-------- Quoted passage
MX2 Integration Marathon (1 Viewer)

stupid_girl · Aug 9, 2019

stupid_girl said:
This one is tedious.
$\int_{\frac{\pi}{6}}^{\frac{\pi}{4}}\frac{x^2-2\pi+\pi^2}{\left(\pi\sin x+x\right)^2+\left(\pi+x\right)\left(\pi-x\right)\cos x+\pi^2\cos^2x}dx=\frac{1037\sqrt{2}+259\sqrt{3}-1893}{427}$

Has anyone attempted this?
$\int\frac{x^2-2\pi+\pi^2}{\left(\pi\sin x+x\right)^2+\left(\pi+x\right)\left(\pi-x\right)\cos x+\pi^2\cos^2x}dx$
$=\int\frac{x^2-2\pi+\pi^2}{2\left(x\sin\frac{x}{2}+\pi\cos\frac{x}{2}\right)^2}dx$
$=\int\frac{x^2-2\pi+\pi^2}{2\left(\sqrt{x^2+\pi^2}\cos\left(\frac{x}{2}-\tan^{-1}\frac{x}{\pi}\right)\right)^2}dx$
$=\int\left(\frac{1}{2}-\frac{\pi}{x^2+\pi^2}\right)\sec^2\left(\frac{x}{2}-\tan^{-1}\frac{x}{\pi}\right)dx$
$=\tan\left(\frac{x}{2}-\tan^{-1}\frac{x}{\pi}\right)+c$
$=\frac{\tan\frac{x}{2}-\frac{x}{\pi}}{1+\frac{x}{\pi}\tan\frac{x}{2}}+c$

To get the final answer, you have to express the annoying tangent in surd form.
$\tan\frac{\pi}{12}=2-\sqrt{3}$
$\tan\frac{\pi}{8}=\sqrt{2}-1$

stupid_girl · Aug 24, 2019

Feel free to share your attempt.

$\int_{0.25}^{0.5}\log_2\left(ex\right)\sin\left(x^x+\ln\sqrt{x}\right)\cos\left(x^x-\ln\sqrt{x}\right)dx$
$=\frac{\sin\left(\ln2\right)+\cos\left(\ln2\right)-\sin\left(2\ln2\right)-\cos\left(2\ln2\right)}{8}-\frac{\sin\left(\ln2\right)}{8\ln2}+\frac{\sin\left(2\ln2\right)}{16\ln2}$

Paradoxica · Aug 27, 2019

stupid_girl said:
If this integral has an elementary form, then there must be a relationship between p,q and r. After some trial and error, you would get that relationship.

That... doesn't necessarily have to be true, but my intuition agrees with that.

Formally, however, I do not.
----------------
_Description of the task_
Answer these questions about the integration marathon thread:
1. What surd form does the thread give for tan(π/12)?
2. What are the lower and upper limits of the integral posted on Aug 24, 2019?
3. Which user posted on Aug 27, 2019?
-------- Data lines
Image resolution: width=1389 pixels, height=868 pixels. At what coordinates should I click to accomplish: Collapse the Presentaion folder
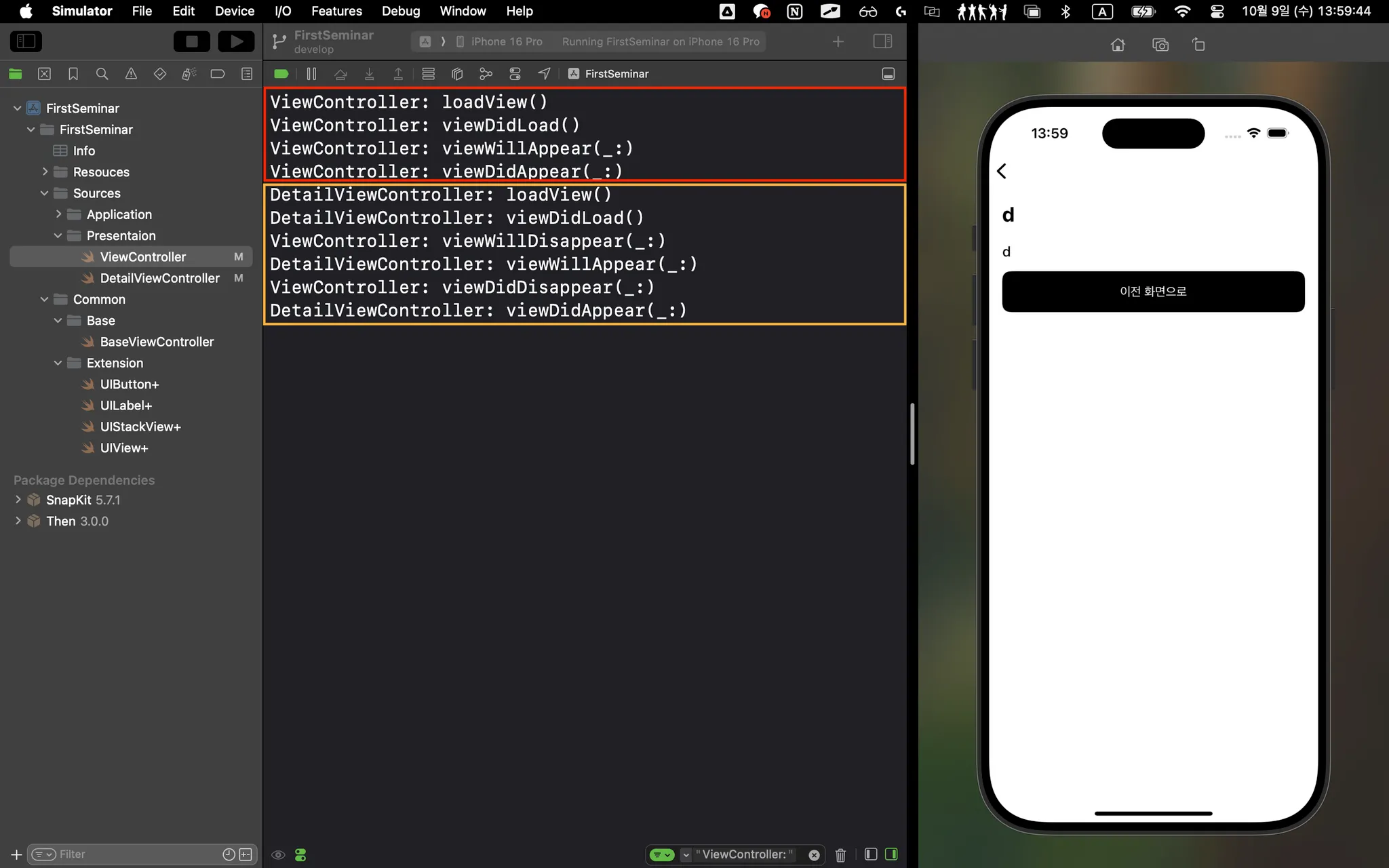tap(58, 236)
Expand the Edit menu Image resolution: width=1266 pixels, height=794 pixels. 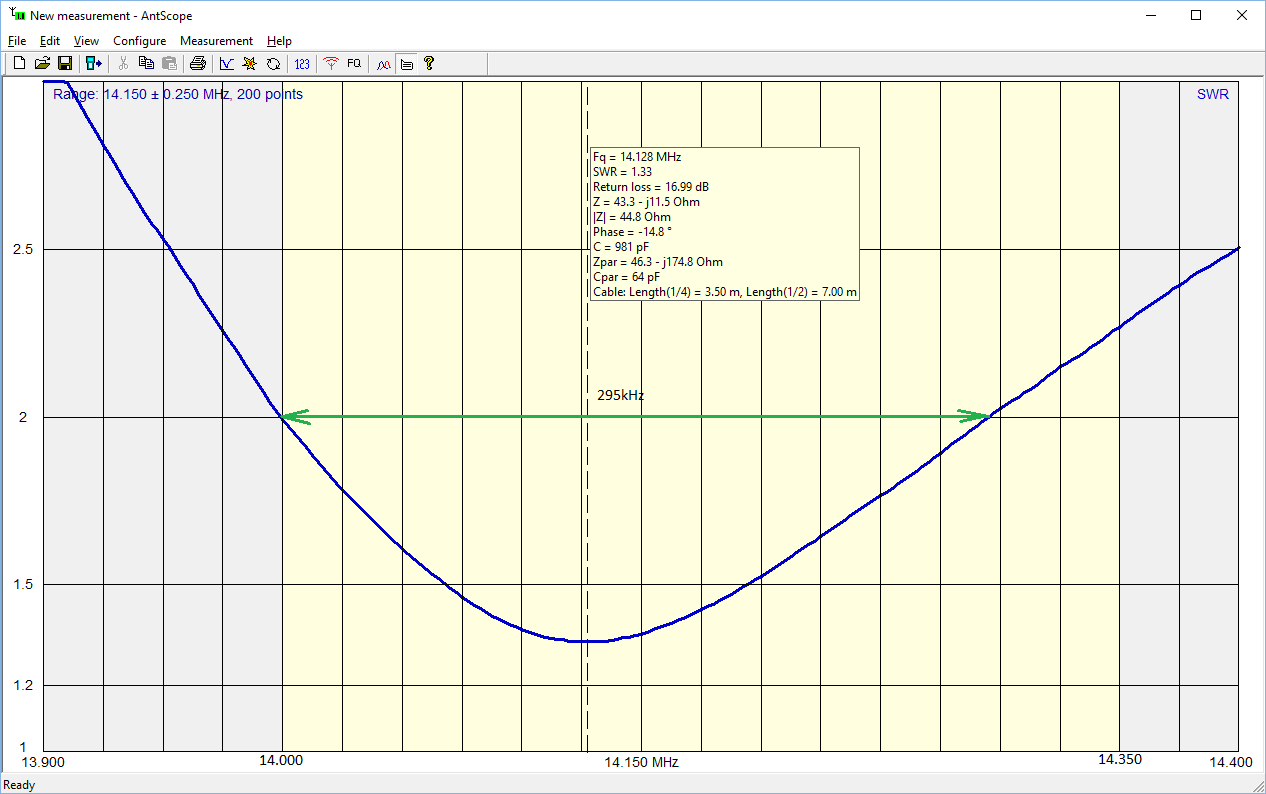[x=50, y=41]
----------------
_Output for this task_
1. 2 − √3
2. The lower limit is 0.25 and the upper limit is 0.5.
3. Paradoxica